<<<<

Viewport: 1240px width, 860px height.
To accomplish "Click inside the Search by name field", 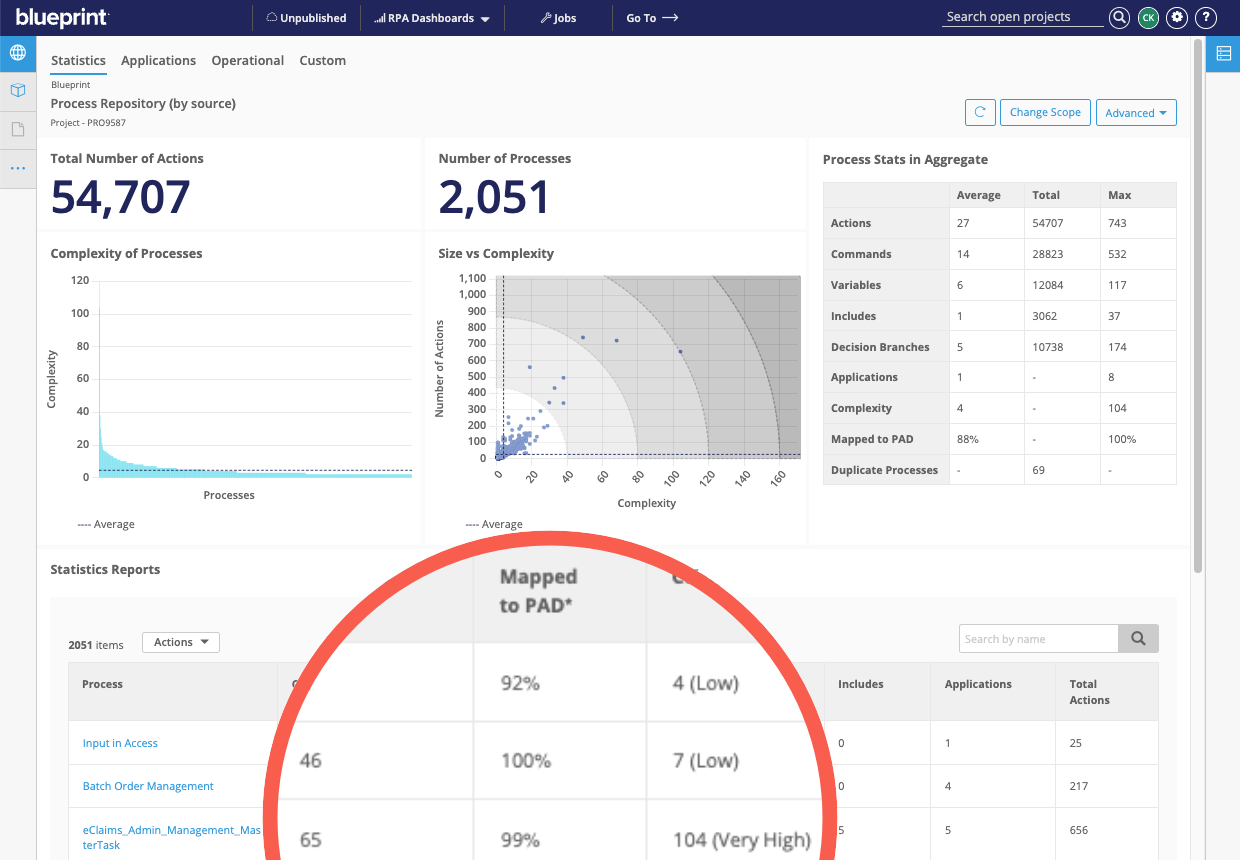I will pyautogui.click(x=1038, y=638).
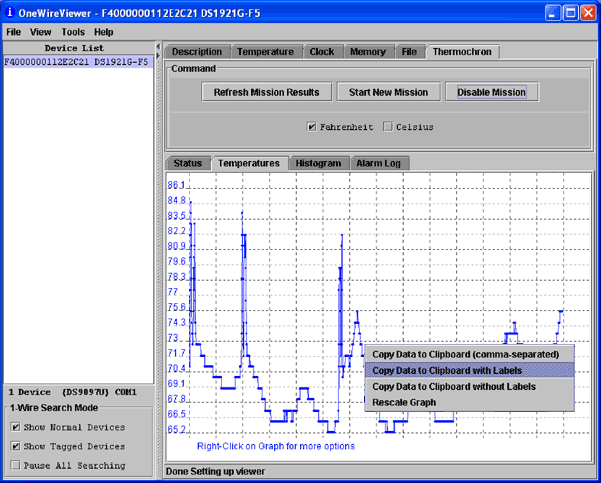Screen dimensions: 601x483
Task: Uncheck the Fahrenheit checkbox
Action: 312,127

>>>>
<<<<

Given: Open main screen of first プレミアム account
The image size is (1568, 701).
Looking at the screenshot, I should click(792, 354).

>>>>

**WHAT THE TASK ASKS**
Reproduce word for word the lines of the records that begin with the line containing "Given: Open main" and go on through the line containing "Looking at the".

**TASK RESPONSE**
Given: Open main screen of first プレミアム account
The image size is (1568, 701).
Looking at the screenshot, I should click(792, 354).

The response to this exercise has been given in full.